Given text:

Parents completed a questionnaire: Did their home have a computer? Did the children use it? How often? Was there a video game system like the Nintendo GameCube, Microsoft Xbox, or Sony Playstation 2? Also, did the children have access to a computer outside the home?

He found that about half of the families -- 53% -- had a computer at home, and most had some sort of game system, too.


  • 83% of home computers had children's software on their computer.
  • 29% of children used their home computer daily; 44% used it at least weekly
  • 56% of families without a home computer had access to one elsewhere.
  • 10% of those children without home access used that computer daily; 33% used it weekly.

"Many kids took advantage of computers in other settings (like the babysitter's house)," Li tells WebMD. "That was good news."

The children were given several tests to measure their eye-hand coordination, motor skills (like running, jumping, catching) and their IQ. Their "school readiness" was also evaluated: Could they follow directions and understand concepts like big and small, right and left?

Importantly, "we didn't see any problems in eye-hand or motor development," says Li. "We didn't see deteriorating impact of computer use."

The Good News

In fact, it was all good news. Preschoolers with computer access had:

  • Higher skill development test scores -- twice as high
  • IQ scores 12 points higher than kids who didn't use computers
  • Better school readiness scores

Were the children using educational software or just playing games? His study didn't look at that specifically. However, it did show that some computer or electronic game exposure was better than none.

"These kids are very young," Li explains. "They cannot do Excel or Power Point. They must be limited to simple games or simple learning. How the child uses the computer may not be important. But whether they use it is important."

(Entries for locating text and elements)

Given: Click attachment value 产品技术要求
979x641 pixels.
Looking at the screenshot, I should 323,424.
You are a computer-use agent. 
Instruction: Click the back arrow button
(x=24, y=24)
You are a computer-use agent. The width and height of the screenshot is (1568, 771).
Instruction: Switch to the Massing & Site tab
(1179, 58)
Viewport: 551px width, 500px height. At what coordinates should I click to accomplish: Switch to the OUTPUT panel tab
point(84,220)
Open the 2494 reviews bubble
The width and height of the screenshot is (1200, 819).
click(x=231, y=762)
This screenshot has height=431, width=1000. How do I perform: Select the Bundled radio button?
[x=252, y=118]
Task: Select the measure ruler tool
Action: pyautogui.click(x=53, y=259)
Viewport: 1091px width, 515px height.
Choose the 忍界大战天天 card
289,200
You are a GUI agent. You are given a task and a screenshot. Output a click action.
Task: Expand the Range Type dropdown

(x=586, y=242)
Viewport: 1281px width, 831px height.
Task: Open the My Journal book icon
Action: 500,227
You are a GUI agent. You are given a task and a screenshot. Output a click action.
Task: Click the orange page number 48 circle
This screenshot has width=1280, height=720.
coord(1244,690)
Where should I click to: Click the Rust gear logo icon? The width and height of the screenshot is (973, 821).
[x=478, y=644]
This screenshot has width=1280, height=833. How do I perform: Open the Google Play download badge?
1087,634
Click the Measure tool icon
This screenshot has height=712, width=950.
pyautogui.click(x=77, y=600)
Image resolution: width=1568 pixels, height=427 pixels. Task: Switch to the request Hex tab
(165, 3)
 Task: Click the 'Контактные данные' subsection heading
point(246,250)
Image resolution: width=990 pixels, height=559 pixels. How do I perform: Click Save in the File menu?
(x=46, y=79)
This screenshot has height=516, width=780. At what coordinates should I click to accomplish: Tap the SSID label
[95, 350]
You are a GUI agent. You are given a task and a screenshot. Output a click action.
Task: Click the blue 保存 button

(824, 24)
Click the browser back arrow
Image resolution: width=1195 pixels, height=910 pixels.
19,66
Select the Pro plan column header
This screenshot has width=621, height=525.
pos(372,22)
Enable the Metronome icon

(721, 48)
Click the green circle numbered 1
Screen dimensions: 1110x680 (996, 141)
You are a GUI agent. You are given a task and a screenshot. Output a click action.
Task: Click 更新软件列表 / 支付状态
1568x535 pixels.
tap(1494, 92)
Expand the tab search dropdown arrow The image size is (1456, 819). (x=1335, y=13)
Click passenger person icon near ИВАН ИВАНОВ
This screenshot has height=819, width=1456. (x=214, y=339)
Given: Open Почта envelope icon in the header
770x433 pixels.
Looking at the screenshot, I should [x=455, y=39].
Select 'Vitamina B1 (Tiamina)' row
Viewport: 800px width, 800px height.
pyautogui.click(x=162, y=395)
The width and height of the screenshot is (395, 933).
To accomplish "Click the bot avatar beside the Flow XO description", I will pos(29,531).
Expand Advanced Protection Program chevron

To do:
(1) In the article on preschoolers and computers, repeat everything from "He found that" down to "on their computer.".
(2) Answer these questions from the article on preschoolers and computers:
(a) What percentage of families had a computer at home?
(b) How many points higher were the IQ scores of kids who used computers?
(c) What example of another setting where kids used computers does Li give?
None of the data is needed.

Full answers:
(1)
He found that about half of the families -- 53% -- had a computer at home, and most had some sort of game system, too.


  • 83% of home computers had children's software on their computer.

(2)
(a) 53%
(b) 12 points
(c) The babysitter's house